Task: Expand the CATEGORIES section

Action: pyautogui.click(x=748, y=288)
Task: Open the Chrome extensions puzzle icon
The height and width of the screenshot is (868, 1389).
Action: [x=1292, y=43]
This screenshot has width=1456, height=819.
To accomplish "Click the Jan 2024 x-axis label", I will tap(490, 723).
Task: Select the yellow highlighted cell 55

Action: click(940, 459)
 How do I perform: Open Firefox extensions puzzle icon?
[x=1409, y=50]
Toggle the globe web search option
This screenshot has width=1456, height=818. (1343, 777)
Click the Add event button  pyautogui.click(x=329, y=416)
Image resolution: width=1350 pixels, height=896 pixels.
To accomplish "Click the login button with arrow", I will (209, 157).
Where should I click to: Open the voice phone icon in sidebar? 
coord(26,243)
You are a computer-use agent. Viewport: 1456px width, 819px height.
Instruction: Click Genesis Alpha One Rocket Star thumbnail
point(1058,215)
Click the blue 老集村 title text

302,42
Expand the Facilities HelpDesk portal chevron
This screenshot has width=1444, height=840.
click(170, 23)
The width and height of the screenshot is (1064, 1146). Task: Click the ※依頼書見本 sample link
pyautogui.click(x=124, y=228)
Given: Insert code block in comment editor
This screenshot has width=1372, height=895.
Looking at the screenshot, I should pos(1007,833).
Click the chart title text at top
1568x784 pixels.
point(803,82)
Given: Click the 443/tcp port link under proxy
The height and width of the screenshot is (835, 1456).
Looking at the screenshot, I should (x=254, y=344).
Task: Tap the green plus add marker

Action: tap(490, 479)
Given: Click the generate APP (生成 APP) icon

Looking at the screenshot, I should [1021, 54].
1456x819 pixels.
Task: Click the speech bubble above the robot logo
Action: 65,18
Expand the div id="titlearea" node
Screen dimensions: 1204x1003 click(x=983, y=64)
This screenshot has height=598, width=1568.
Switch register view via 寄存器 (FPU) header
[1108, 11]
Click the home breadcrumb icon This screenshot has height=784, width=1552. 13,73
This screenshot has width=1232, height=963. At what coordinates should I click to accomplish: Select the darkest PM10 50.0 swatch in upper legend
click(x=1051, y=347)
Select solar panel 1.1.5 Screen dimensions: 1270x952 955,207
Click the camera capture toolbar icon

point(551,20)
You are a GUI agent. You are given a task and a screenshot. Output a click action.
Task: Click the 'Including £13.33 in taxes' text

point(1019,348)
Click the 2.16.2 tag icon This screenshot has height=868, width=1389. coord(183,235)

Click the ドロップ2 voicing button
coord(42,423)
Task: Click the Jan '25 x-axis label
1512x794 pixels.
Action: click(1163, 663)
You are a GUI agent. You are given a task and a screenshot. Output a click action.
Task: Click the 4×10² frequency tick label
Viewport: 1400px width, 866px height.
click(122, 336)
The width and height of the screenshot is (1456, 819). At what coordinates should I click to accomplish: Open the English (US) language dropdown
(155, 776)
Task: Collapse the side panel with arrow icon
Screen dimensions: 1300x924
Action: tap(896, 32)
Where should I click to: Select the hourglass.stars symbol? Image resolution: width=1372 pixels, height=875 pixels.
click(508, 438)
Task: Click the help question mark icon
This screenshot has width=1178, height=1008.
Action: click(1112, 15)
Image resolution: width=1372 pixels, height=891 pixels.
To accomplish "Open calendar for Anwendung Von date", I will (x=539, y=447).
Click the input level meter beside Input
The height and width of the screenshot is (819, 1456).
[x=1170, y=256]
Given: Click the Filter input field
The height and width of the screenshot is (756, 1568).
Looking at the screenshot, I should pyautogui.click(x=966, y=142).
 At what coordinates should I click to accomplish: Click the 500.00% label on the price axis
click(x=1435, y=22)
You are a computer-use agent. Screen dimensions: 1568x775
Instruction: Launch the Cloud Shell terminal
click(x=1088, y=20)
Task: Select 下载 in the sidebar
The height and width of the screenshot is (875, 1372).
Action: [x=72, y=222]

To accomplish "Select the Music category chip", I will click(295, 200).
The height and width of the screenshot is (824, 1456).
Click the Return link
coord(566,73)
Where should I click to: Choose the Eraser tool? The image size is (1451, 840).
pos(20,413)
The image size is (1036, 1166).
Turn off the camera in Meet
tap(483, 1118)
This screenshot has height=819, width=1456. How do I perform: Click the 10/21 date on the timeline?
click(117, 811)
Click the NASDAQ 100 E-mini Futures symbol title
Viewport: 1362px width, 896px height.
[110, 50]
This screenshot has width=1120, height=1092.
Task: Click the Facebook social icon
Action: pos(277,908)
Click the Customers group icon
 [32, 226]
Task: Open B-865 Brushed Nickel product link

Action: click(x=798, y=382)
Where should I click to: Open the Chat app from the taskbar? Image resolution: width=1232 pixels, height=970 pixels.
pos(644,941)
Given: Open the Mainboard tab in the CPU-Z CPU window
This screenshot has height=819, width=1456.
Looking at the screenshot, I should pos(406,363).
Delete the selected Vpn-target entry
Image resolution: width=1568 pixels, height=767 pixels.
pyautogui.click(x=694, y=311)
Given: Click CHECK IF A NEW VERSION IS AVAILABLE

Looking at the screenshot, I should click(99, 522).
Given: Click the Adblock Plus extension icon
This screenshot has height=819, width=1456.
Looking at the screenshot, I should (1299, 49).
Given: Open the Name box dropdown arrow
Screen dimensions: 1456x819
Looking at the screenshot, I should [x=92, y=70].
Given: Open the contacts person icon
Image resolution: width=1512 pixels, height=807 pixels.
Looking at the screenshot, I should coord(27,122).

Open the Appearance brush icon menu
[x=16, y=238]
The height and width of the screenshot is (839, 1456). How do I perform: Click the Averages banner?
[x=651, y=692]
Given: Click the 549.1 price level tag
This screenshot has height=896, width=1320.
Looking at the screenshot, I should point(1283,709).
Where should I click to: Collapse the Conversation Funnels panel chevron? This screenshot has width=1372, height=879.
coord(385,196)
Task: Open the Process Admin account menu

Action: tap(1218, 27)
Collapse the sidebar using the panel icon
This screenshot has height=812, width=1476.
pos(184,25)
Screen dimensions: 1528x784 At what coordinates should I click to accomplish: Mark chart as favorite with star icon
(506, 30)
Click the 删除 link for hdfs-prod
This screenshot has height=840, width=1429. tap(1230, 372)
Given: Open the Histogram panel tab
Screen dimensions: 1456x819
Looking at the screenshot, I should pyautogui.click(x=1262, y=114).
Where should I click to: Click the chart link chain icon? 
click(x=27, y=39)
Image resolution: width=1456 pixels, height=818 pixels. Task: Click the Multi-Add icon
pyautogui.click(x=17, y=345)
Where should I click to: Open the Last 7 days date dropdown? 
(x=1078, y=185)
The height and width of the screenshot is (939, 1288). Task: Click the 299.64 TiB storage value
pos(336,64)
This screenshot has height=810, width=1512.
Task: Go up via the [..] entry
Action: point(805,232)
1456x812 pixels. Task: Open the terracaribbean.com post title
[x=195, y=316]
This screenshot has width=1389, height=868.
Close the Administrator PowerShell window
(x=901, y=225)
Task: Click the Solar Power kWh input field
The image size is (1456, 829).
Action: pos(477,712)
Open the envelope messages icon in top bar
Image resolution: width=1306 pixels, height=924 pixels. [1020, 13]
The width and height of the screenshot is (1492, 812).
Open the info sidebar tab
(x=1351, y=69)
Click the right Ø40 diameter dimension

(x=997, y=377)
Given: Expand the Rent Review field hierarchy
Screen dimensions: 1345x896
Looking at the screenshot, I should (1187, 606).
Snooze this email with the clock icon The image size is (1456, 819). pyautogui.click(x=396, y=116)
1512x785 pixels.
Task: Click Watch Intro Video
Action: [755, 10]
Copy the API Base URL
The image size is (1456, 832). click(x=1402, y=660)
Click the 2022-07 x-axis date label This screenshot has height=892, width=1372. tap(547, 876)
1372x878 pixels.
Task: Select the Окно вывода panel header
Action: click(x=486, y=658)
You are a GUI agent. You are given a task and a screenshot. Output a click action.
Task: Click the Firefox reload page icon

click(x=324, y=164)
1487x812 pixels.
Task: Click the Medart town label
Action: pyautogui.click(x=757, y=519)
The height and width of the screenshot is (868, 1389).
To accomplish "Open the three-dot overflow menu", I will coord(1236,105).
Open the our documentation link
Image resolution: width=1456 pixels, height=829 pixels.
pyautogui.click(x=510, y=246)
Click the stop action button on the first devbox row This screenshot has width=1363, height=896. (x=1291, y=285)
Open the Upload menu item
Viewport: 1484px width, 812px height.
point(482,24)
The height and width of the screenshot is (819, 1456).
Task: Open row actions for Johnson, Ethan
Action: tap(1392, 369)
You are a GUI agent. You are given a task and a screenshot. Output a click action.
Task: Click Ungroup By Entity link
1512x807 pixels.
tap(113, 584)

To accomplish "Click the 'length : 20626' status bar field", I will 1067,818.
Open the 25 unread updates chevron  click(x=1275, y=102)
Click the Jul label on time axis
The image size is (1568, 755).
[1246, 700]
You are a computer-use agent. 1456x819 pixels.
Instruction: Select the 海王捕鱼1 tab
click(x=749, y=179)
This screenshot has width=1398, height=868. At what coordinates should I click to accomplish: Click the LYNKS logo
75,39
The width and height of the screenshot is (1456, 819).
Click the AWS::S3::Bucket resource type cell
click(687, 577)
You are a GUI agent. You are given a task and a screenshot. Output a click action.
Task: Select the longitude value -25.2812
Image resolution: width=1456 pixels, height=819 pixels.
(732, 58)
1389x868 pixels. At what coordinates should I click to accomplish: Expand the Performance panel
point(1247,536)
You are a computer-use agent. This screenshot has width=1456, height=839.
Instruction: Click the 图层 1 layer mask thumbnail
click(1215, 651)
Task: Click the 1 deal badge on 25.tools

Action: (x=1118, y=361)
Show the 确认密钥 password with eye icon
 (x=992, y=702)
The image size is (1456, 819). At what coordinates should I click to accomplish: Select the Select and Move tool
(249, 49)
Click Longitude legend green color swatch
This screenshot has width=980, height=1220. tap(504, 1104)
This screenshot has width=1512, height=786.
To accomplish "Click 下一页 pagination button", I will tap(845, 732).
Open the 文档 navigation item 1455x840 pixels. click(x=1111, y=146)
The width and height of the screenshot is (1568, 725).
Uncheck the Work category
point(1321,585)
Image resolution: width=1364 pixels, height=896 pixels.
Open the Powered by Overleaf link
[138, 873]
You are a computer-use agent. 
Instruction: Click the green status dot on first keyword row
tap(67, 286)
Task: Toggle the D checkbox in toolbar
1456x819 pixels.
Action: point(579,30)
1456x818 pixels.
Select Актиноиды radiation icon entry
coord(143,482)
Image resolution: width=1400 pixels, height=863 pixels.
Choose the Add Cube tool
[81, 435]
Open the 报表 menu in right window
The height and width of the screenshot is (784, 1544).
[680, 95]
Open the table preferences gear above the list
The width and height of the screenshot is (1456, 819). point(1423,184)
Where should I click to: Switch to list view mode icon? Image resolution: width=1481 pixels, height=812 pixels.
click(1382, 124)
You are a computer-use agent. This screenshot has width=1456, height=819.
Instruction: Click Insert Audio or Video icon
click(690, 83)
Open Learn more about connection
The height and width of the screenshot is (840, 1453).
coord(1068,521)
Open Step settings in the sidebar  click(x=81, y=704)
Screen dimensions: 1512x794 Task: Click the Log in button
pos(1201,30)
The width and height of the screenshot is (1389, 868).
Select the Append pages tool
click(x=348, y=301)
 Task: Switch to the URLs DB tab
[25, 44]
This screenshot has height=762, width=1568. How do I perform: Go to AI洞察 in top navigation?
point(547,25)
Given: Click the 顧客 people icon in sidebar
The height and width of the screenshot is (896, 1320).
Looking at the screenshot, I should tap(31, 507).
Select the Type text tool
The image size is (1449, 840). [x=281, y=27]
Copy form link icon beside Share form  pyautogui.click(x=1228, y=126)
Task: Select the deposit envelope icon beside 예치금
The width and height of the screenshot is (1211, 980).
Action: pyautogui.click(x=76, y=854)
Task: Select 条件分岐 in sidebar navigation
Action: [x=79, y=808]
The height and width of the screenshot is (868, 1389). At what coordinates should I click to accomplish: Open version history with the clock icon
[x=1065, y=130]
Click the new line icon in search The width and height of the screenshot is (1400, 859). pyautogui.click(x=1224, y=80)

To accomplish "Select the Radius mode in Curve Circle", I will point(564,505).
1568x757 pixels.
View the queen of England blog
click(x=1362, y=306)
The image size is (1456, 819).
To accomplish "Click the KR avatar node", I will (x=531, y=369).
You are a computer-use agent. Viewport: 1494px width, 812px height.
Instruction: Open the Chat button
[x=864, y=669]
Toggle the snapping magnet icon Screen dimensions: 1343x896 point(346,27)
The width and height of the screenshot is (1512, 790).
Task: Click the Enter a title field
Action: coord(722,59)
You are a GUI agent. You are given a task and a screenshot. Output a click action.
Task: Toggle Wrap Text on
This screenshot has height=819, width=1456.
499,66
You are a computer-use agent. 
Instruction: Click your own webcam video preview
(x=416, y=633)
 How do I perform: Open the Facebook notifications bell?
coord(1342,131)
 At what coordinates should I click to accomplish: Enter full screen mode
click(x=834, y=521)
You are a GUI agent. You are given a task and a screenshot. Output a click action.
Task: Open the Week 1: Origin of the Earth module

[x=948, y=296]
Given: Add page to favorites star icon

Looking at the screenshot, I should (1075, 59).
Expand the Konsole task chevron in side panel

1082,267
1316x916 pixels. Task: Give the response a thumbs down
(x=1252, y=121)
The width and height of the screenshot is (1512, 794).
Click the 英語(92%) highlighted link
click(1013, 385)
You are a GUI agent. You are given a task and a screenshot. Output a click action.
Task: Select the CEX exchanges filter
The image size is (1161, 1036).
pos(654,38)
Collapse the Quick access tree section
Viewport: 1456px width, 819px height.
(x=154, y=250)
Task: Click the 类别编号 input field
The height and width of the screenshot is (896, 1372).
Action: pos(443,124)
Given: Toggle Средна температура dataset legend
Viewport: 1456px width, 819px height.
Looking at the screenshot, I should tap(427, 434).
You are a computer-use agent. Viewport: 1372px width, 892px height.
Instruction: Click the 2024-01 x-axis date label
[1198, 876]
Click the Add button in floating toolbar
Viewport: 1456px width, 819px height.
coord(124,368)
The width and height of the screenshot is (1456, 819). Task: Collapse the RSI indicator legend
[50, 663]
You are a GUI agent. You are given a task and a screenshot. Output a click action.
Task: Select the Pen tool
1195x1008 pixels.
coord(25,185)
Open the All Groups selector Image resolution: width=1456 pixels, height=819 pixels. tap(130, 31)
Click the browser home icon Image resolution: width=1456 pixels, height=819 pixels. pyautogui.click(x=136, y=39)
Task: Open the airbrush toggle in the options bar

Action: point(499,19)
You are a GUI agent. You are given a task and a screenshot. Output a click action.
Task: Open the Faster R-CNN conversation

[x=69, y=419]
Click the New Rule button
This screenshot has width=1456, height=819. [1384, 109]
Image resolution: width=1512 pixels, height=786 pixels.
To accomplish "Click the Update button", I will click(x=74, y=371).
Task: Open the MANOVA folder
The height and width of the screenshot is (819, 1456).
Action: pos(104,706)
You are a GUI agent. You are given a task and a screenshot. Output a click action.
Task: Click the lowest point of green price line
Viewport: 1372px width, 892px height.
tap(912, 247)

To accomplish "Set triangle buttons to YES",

******

Within the data above, find the lines that contain the word "input" and copy each of them.

Click the input level meter beside Input
Given: Click the Filter input field
Task: Click the Solar Power kWh input field
Task: Click the 类别编号 input field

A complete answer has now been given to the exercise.